Bailey’s Andouille from Laplace, LA

Having lived and cooked in New Orleans, authentic Cajun cuisine is one of the things I’ve really missed since returning to California. A few places around here do a couple of things correctly, but there is an awful lot of bastardization going on as well. Sometimes, it’s easier just to tap the source, especially if the source will deliver. Why settle for less?

I placed my order for a few pounds of sausage from Bailey’s Andouille this afternoon. Bailey’s is one of two places in Laplace that is world-renowned for producing some of the best andouille in Louisiana. The other major contender, Jacob’s World Famous, sells its sausages just about 50 yards away, on the next block. Both places are great, but Bailey’s is the one that I have come to know the best.

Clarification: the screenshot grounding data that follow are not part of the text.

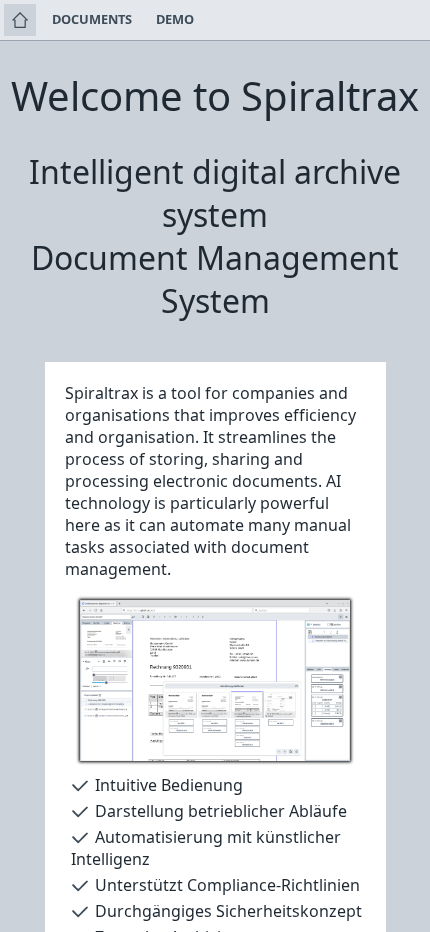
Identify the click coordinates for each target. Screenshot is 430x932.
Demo (175, 19)
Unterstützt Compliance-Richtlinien (227, 885)
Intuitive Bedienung (169, 785)
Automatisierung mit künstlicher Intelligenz (206, 848)
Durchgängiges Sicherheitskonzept (228, 911)
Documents (92, 19)
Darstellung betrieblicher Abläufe (221, 811)
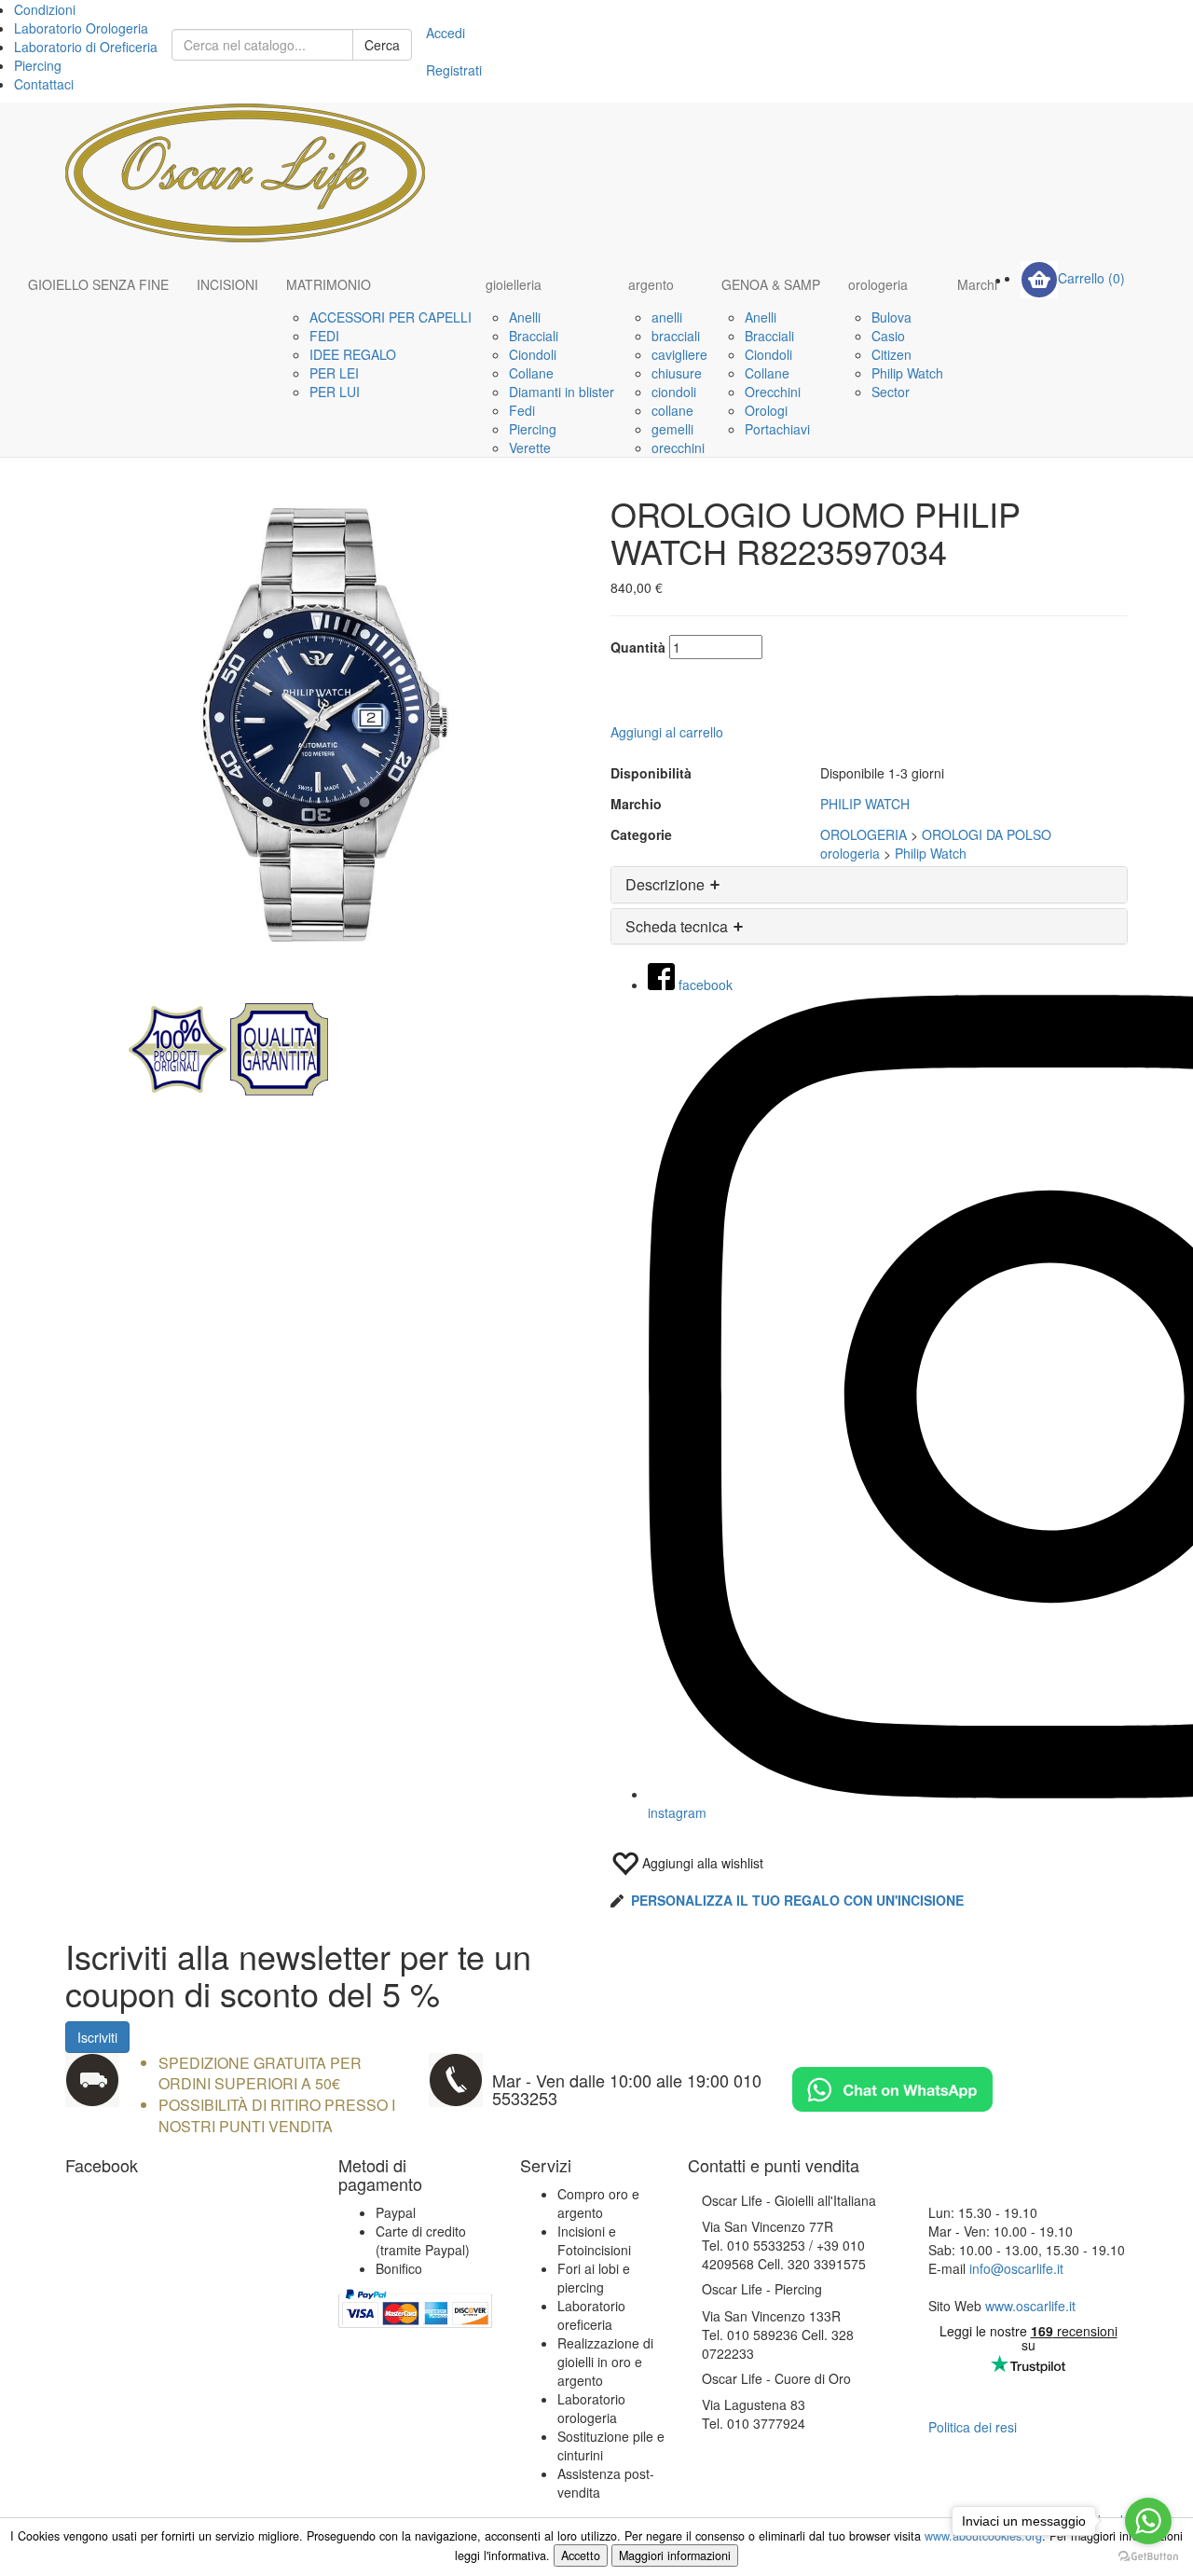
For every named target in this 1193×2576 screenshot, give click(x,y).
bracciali (675, 335)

Pableaux Johnson details both establishments in this piece from 2004, which originally ran in the New Orleans Times-Picayune:

In south Louisiana, much of a cook’s repertoire depends on the quality of their sources. Just about anybody can make a pot of creamy red beans, but the outstanding versions incorporate spicy smoked sausages made by local butcher shops. Great gumbos rely on crabs pulled fresh from the Gulf of Mexico and shrimp caught by a boat-bound brother-in-law. The difference is noticeable and the proof is on the palate.

In their written form, Louisiana recipes recognize that Louisiana’s indigenous ingredients, tied as they are to local producers and edible artisans of the Bayou State, can be hard to find. Cooks trying to make jambalaya in Chicago, will read past the phrase “andouille sausage” and see that often they can substitute “Polish kielbasa, hot links, or other spicy sausage.” But once you get a taste of the good stuff — fresh-trapped deep water crawfish from the watery Atchafalaya Basin or tasty hot boudin stuffed with local rice — you’ll realize what all the fuss is about.